→ Supplied information:
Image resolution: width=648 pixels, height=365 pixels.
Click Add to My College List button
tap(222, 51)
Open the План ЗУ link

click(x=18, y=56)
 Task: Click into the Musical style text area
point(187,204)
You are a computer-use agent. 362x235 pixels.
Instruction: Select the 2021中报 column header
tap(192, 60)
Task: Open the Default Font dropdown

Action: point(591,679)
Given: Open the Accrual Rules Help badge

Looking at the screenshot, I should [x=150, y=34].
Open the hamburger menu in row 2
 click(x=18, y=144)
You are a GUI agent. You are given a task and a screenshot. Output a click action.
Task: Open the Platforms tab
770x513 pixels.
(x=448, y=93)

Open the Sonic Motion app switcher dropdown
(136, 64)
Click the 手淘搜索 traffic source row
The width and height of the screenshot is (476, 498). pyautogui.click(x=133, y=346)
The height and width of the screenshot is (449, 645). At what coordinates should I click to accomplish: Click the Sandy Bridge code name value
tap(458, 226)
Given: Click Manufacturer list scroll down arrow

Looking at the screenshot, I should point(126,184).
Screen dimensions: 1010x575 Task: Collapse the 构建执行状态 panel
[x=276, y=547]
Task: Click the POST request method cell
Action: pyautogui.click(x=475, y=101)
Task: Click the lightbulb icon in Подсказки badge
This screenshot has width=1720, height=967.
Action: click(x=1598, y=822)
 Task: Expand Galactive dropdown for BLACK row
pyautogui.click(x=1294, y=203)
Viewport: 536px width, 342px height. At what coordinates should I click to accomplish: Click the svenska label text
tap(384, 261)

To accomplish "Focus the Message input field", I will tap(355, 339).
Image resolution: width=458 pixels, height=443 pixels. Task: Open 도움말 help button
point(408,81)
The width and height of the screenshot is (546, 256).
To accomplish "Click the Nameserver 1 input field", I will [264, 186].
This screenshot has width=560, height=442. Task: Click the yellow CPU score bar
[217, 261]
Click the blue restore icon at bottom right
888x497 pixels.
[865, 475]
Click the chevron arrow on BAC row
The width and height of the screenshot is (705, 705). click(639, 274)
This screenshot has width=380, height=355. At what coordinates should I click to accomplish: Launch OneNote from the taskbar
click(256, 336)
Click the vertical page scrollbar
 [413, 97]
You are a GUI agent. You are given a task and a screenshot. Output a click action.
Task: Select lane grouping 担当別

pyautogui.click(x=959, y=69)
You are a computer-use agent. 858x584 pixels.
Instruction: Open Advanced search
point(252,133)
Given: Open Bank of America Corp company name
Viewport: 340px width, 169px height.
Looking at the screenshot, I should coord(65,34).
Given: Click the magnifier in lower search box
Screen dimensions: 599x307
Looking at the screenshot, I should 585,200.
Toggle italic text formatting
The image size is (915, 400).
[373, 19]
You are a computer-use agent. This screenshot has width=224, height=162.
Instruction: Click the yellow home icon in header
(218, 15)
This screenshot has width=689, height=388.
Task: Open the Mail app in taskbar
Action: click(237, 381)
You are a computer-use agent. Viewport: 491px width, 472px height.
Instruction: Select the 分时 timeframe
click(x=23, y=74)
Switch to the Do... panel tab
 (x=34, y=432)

→ Work request: Faithfully write out the entire listing, line by line.

→ Result:
Image resolution: width=648 pixels, height=365 pixels.
Click Add to My College List button
tap(222, 51)
Open the План ЗУ link

click(x=18, y=56)
 Task: Click into the Musical style text area
point(187,204)
You are a computer-use agent. 362x235 pixels.
Instruction: Select the 2021中报 column header
tap(192, 60)
Task: Open the Default Font dropdown

Action: point(591,679)
Given: Open the Accrual Rules Help badge

Looking at the screenshot, I should [x=150, y=34].
Open the hamburger menu in row 2
 click(x=18, y=144)
You are a GUI agent. You are given a task and a screenshot. Output a click action.
Task: Open the Platforms tab
770x513 pixels.
(x=448, y=93)

Open the Sonic Motion app switcher dropdown
(136, 64)
Click the 手淘搜索 traffic source row
The width and height of the screenshot is (476, 498). pyautogui.click(x=133, y=346)
The height and width of the screenshot is (449, 645). At what coordinates should I click to accomplish: Click the Sandy Bridge code name value
tap(458, 226)
Given: Click Manufacturer list scroll down arrow

Looking at the screenshot, I should point(126,184).
Screen dimensions: 1010x575 Task: Collapse the 构建执行状态 panel
[x=276, y=547]
Task: Click the POST request method cell
Action: pyautogui.click(x=475, y=101)
Task: Click the lightbulb icon in Подсказки badge
This screenshot has width=1720, height=967.
Action: click(x=1598, y=822)
 Task: Expand Galactive dropdown for BLACK row
pyautogui.click(x=1294, y=203)
Viewport: 536px width, 342px height. At what coordinates should I click to accomplish: Click the svenska label text
tap(384, 261)

To accomplish "Focus the Message input field", I will tap(355, 339).
Image resolution: width=458 pixels, height=443 pixels. Task: Open 도움말 help button
point(408,81)
The width and height of the screenshot is (546, 256).
To accomplish "Click the Nameserver 1 input field", I will [264, 186].
This screenshot has width=560, height=442. Task: Click the yellow CPU score bar
[217, 261]
Click the blue restore icon at bottom right
888x497 pixels.
[865, 475]
Click the chevron arrow on BAC row
The width and height of the screenshot is (705, 705). click(639, 274)
This screenshot has width=380, height=355. At what coordinates should I click to accomplish: Launch OneNote from the taskbar
click(256, 336)
Click the vertical page scrollbar
 [413, 97]
You are a GUI agent. You are given a task and a screenshot. Output a click action.
Task: Select lane grouping 担当別

pyautogui.click(x=959, y=69)
You are a computer-use agent. 858x584 pixels.
Instruction: Open Advanced search
point(252,133)
Given: Open Bank of America Corp company name
Viewport: 340px width, 169px height.
Looking at the screenshot, I should coord(65,34).
Given: Click the magnifier in lower search box
Screen dimensions: 599x307
Looking at the screenshot, I should 585,200.
Toggle italic text formatting
The image size is (915, 400).
[373, 19]
You are a computer-use agent. This screenshot has width=224, height=162.
Instruction: Click the yellow home icon in header
(218, 15)
This screenshot has width=689, height=388.
Task: Open the Mail app in taskbar
Action: click(237, 381)
You are a computer-use agent. Viewport: 491px width, 472px height.
Instruction: Select the 分时 timeframe
click(x=23, y=74)
Switch to the Do... panel tab
 (x=34, y=432)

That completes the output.